[Items from a data source]

# # # #

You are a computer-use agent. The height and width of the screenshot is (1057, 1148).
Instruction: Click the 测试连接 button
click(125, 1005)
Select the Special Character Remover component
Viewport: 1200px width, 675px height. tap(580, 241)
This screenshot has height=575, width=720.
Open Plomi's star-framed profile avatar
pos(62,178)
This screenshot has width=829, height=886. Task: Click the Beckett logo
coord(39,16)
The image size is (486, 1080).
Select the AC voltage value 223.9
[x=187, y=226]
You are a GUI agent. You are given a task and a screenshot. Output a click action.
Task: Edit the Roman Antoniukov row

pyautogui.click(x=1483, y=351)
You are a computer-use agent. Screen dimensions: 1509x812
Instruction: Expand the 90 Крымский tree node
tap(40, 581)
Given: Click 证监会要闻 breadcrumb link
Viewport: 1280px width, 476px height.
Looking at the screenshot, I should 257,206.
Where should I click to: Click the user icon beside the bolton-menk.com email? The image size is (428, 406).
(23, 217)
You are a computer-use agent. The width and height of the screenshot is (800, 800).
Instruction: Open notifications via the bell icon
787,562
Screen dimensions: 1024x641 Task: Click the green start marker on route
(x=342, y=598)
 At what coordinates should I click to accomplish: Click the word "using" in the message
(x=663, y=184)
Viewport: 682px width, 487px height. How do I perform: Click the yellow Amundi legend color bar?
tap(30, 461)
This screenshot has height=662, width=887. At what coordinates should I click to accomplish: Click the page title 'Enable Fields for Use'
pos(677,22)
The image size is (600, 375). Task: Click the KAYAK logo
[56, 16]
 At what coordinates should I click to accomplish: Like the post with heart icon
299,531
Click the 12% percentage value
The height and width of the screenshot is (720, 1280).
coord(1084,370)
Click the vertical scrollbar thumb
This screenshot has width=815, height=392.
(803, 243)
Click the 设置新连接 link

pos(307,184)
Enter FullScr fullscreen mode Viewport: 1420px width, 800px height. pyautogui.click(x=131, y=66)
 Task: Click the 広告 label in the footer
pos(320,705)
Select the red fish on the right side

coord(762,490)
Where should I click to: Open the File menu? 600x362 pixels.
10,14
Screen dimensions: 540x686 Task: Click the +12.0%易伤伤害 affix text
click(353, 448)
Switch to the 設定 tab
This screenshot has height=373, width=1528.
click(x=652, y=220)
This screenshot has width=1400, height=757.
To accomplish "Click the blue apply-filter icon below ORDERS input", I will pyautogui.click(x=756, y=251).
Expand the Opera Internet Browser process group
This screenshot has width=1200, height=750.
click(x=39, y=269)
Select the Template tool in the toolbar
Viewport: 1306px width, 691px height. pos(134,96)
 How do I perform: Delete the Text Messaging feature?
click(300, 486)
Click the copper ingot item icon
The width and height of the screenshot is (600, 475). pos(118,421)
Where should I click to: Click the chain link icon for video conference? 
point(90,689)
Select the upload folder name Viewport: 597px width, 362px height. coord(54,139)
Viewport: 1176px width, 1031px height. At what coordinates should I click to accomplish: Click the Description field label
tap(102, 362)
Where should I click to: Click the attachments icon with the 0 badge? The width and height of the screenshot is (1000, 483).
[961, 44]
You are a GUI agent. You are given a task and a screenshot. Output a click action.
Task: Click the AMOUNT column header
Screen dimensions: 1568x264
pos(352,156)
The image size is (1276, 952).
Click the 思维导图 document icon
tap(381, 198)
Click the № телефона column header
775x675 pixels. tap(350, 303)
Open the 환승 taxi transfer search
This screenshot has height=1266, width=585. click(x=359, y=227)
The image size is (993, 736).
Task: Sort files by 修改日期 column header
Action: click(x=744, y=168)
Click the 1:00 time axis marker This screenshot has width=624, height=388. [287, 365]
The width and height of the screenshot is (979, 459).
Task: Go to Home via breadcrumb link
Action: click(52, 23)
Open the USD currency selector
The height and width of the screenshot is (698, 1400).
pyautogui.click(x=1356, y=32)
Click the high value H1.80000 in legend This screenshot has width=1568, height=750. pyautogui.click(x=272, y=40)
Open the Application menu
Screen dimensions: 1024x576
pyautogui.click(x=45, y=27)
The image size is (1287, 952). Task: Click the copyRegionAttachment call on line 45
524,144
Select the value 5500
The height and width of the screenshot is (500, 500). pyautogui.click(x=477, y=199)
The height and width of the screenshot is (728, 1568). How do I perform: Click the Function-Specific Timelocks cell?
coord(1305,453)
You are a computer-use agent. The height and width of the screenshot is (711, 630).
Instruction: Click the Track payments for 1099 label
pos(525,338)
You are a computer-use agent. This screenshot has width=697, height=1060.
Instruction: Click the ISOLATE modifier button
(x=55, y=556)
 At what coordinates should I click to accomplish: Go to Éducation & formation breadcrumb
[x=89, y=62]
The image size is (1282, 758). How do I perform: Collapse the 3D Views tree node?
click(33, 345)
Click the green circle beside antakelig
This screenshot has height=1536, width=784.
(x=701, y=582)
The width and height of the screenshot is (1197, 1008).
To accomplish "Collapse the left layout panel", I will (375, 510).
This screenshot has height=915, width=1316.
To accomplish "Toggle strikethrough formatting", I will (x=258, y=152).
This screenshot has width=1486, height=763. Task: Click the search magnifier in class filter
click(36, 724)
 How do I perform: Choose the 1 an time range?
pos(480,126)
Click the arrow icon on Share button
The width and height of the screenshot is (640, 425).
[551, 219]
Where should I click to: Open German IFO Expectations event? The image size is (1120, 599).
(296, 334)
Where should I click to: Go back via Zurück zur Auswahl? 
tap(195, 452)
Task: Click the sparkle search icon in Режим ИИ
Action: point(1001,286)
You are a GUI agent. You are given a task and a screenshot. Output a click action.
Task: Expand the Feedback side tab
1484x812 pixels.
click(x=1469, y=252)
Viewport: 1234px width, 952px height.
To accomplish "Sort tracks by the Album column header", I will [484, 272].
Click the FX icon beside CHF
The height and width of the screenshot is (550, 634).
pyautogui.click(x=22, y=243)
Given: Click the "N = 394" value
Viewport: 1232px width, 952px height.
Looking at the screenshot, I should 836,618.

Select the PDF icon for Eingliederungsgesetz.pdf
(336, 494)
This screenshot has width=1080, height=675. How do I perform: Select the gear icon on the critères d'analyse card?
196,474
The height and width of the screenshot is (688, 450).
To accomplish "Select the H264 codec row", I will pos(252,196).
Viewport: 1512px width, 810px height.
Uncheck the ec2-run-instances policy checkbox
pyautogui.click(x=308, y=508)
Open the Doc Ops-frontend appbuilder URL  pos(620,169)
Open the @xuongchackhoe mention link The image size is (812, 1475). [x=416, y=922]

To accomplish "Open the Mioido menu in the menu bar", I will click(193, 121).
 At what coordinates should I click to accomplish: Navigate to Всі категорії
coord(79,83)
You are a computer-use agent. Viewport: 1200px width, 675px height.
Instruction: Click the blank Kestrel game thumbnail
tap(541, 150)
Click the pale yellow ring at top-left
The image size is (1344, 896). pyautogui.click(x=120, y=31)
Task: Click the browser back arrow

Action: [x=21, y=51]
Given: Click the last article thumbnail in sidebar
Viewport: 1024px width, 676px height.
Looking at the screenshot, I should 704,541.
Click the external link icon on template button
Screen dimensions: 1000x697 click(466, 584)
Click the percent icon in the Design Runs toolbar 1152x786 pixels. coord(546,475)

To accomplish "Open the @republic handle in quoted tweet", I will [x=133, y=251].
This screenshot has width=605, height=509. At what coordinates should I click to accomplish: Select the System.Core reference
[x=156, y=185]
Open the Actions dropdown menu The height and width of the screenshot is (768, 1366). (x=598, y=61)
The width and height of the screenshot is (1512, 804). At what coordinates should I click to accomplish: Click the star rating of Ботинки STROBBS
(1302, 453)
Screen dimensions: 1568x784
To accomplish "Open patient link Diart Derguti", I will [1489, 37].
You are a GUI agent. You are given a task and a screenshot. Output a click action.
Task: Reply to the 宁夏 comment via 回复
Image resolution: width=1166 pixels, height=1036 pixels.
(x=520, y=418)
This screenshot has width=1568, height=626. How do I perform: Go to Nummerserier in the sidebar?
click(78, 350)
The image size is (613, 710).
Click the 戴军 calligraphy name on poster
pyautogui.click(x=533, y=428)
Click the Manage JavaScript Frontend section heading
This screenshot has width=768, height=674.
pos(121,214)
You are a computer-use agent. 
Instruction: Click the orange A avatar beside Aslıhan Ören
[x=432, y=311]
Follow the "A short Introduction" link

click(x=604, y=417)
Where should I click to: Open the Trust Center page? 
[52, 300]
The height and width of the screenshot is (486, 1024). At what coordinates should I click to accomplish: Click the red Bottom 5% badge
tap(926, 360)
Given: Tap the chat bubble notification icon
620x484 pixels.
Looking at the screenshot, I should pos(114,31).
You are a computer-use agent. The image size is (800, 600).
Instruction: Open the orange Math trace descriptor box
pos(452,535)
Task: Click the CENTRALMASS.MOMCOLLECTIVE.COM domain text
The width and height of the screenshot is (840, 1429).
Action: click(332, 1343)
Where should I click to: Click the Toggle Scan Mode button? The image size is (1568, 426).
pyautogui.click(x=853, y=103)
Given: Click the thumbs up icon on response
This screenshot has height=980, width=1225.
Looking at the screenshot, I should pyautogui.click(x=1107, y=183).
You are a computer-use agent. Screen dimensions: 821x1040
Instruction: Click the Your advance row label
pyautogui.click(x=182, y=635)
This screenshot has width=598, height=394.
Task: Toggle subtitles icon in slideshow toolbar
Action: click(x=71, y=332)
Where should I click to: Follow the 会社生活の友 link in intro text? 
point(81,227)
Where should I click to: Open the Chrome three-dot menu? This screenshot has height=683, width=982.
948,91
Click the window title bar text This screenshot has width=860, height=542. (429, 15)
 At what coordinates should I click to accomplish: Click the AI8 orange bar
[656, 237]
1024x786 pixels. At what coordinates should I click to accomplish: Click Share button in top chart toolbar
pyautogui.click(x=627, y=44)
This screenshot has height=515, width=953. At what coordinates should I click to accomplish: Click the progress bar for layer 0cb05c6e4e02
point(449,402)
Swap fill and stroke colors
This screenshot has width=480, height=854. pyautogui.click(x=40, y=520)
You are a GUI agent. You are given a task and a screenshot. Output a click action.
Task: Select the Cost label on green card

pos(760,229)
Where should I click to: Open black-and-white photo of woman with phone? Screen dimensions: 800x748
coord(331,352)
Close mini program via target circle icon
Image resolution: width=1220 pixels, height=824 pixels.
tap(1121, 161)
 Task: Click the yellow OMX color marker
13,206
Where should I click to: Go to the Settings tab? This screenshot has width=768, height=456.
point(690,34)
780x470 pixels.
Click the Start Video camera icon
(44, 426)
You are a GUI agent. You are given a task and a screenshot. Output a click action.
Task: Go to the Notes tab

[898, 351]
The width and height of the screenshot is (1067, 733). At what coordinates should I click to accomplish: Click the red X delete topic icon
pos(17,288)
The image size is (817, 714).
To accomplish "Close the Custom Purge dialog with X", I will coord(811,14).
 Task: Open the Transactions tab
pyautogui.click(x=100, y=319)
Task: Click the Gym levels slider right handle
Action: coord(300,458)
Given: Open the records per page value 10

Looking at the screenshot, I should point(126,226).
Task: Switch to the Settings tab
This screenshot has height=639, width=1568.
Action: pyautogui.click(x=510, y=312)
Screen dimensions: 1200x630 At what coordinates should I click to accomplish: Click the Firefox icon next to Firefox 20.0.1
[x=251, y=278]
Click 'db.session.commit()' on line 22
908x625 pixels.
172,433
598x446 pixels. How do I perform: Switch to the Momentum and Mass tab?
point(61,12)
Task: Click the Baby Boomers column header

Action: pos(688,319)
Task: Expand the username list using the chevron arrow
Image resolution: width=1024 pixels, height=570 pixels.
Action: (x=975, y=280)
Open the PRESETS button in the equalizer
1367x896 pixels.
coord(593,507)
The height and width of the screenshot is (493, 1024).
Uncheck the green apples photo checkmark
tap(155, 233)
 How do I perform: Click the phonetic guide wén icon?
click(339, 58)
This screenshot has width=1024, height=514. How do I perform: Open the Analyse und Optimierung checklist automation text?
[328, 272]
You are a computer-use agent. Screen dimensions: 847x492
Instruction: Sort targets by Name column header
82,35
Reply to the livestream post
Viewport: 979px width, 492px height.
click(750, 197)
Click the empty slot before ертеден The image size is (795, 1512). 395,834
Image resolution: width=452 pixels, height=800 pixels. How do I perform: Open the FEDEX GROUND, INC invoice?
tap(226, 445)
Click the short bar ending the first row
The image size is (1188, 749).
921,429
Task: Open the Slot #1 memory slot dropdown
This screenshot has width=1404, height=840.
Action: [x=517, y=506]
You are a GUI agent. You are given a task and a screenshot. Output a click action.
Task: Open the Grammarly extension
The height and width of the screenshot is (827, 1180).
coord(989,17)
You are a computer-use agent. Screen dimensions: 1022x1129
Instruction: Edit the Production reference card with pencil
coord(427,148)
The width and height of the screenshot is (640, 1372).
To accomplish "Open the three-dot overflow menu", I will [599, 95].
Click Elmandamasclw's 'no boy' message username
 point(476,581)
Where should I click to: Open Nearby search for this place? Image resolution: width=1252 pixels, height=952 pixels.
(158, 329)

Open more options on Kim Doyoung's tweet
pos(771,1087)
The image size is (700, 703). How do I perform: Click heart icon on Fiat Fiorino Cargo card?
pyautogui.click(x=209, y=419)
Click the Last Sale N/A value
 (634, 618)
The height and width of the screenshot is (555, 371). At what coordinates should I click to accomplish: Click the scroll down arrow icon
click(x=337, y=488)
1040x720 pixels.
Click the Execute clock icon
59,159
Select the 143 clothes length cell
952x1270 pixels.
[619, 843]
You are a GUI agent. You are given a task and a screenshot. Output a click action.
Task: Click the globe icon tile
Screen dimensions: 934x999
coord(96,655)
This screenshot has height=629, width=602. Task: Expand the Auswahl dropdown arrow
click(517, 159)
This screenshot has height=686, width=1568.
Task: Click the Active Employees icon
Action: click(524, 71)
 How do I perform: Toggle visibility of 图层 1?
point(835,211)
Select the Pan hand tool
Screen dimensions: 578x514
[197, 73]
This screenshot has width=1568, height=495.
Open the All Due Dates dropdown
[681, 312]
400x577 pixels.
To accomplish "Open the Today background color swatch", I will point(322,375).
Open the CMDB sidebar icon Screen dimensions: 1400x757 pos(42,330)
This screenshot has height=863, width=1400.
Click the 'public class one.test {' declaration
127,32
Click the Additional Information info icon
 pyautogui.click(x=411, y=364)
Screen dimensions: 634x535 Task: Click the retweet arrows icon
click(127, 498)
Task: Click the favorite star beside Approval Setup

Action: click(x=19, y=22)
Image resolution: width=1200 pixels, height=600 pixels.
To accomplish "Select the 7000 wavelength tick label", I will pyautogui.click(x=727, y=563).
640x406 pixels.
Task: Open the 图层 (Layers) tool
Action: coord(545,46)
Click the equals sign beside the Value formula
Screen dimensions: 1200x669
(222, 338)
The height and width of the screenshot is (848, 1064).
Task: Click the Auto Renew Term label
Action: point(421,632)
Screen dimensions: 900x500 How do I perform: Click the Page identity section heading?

# # # #

**Problem statement**
Going back over the entries above, copy word for word every line from the one that has "Instruction: Edit the" on through the one that has "Image resolution: width=1200".

**Problem solution**
Instruction: Edit the Production reference card with pencil
coord(427,148)
The width and height of the screenshot is (640, 1372).
To accomplish "Open the three-dot overflow menu", I will [599, 95].
Click Elmandamasclw's 'no boy' message username
 point(476,581)
Where should I click to: Open Nearby search for this place? Image resolution: width=1252 pixels, height=952 pixels.
(158, 329)

Open more options on Kim Doyoung's tweet
pos(771,1087)
The image size is (700, 703). How do I perform: Click heart icon on Fiat Fiorino Cargo card?
pyautogui.click(x=209, y=419)
Click the Last Sale N/A value
 (634, 618)
The height and width of the screenshot is (555, 371). At what coordinates should I click to accomplish: Click the scroll down arrow icon
click(x=337, y=488)
1040x720 pixels.
Click the Execute clock icon
59,159
Select the 143 clothes length cell
952x1270 pixels.
[619, 843]
You are a GUI agent. You are given a task and a screenshot. Output a click action.
Task: Click the globe icon tile
Screen dimensions: 934x999
coord(96,655)
This screenshot has height=629, width=602. Task: Expand the Auswahl dropdown arrow
click(517, 159)
This screenshot has height=686, width=1568.
Task: Click the Active Employees icon
Action: click(524, 71)
 How do I perform: Toggle visibility of 图层 1?
point(835,211)
Select the Pan hand tool
Screen dimensions: 578x514
[197, 73]
This screenshot has width=1568, height=495.
Open the All Due Dates dropdown
[681, 312]
400x577 pixels.
To accomplish "Open the Today background color swatch", I will point(322,375).
Open the CMDB sidebar icon Screen dimensions: 1400x757 pos(42,330)
This screenshot has height=863, width=1400.
Click the 'public class one.test {' declaration
127,32
Click the Additional Information info icon
 pyautogui.click(x=411, y=364)
Screen dimensions: 634x535 Task: Click the retweet arrows icon
click(127, 498)
Task: Click the favorite star beside Approval Setup

Action: click(x=19, y=22)
Image resolution: width=1200 pixels, height=600 pixels.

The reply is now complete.